Dataset items:
....

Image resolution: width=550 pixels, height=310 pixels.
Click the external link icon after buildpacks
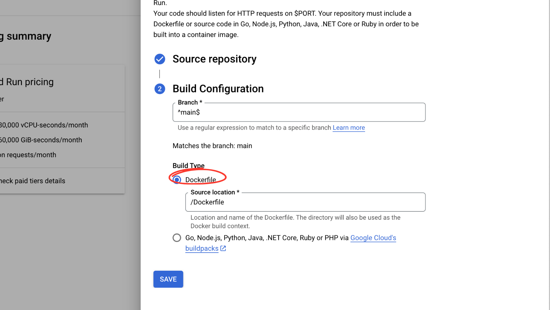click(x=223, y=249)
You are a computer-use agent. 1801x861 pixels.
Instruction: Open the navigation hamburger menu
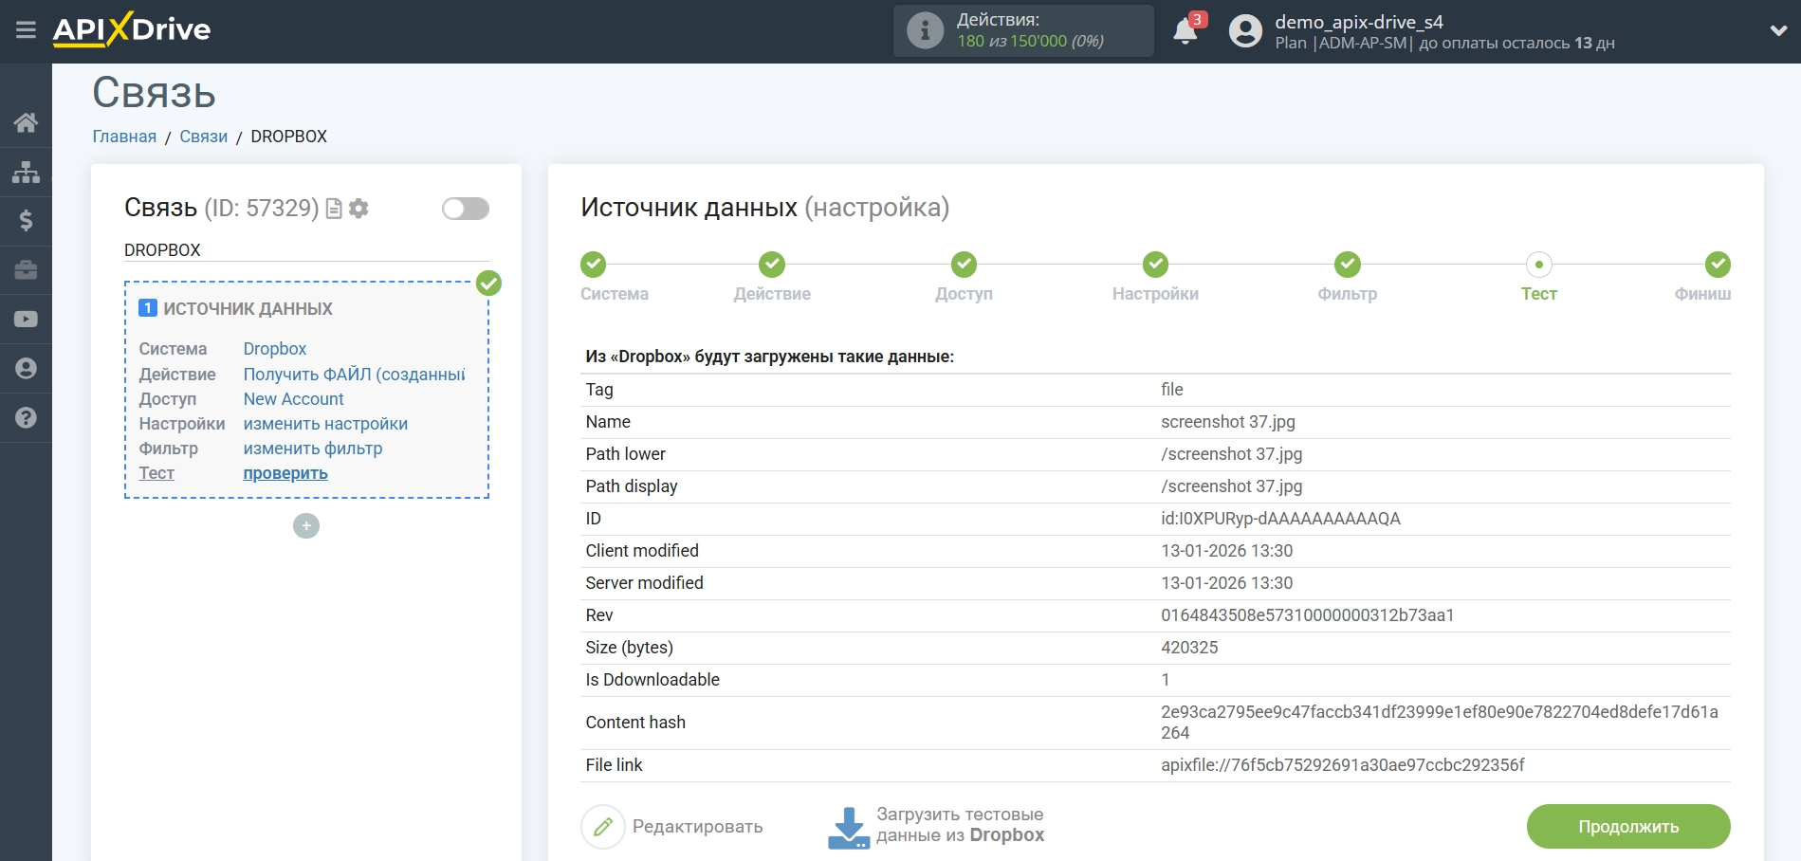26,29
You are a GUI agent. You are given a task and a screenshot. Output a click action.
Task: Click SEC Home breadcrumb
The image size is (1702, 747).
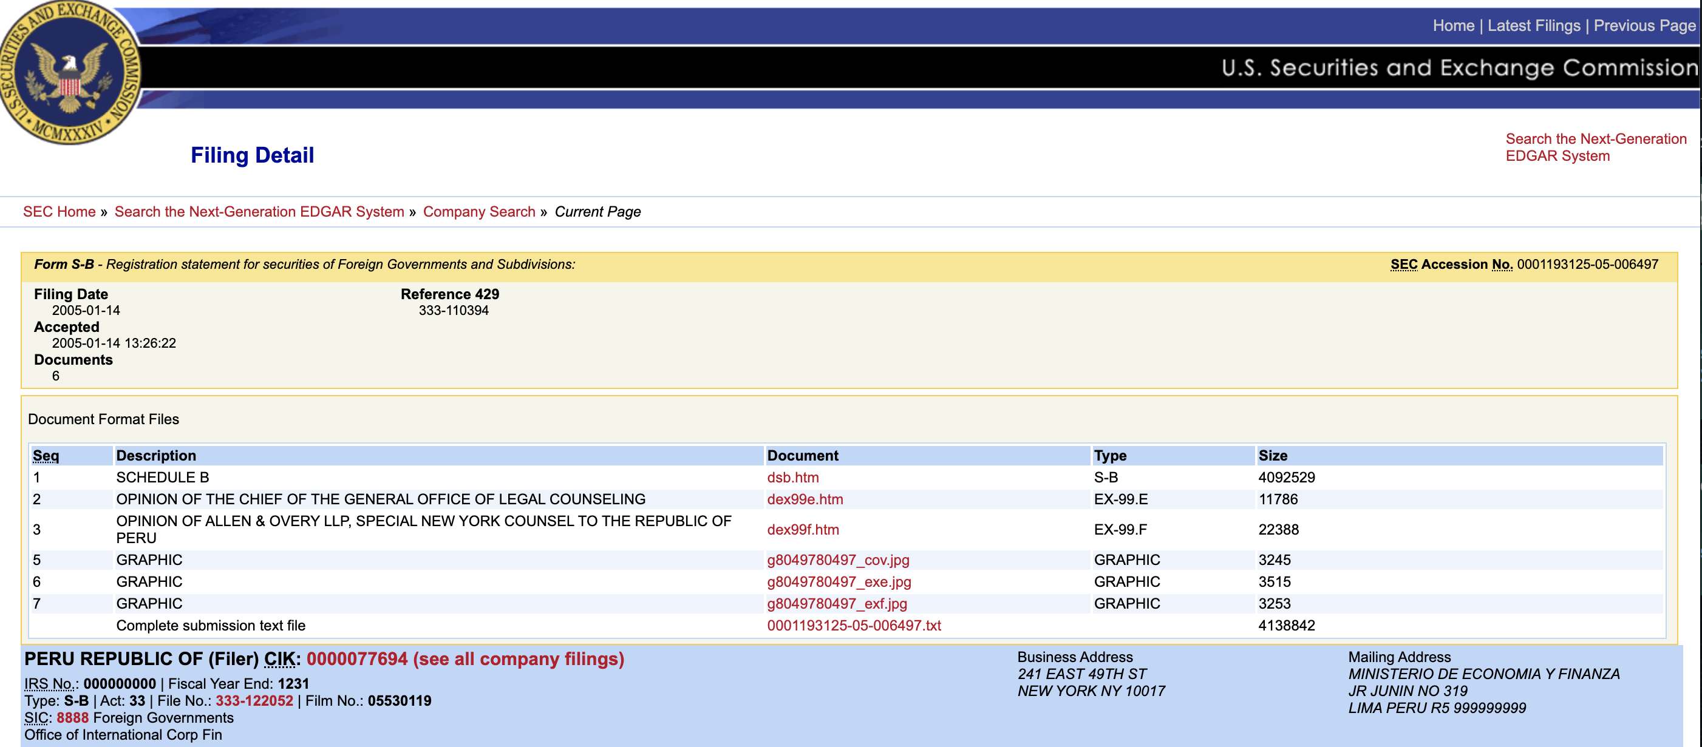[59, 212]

....

Please reproduce exactly, and nothing more, the lines from the one containing "You are a computer-use" through the last line of the entries, both included; pictures stay out.

Worked solution –
You are a computer-use agent. 1801x861 pixels.
Instruction: Open the navigation hamburger menu
26,29
You are a GUI agent. You are given a task and a screenshot. Output a click action.
Task: Click SEC Home breadcrumb
The image size is (1702, 747).
[59, 212]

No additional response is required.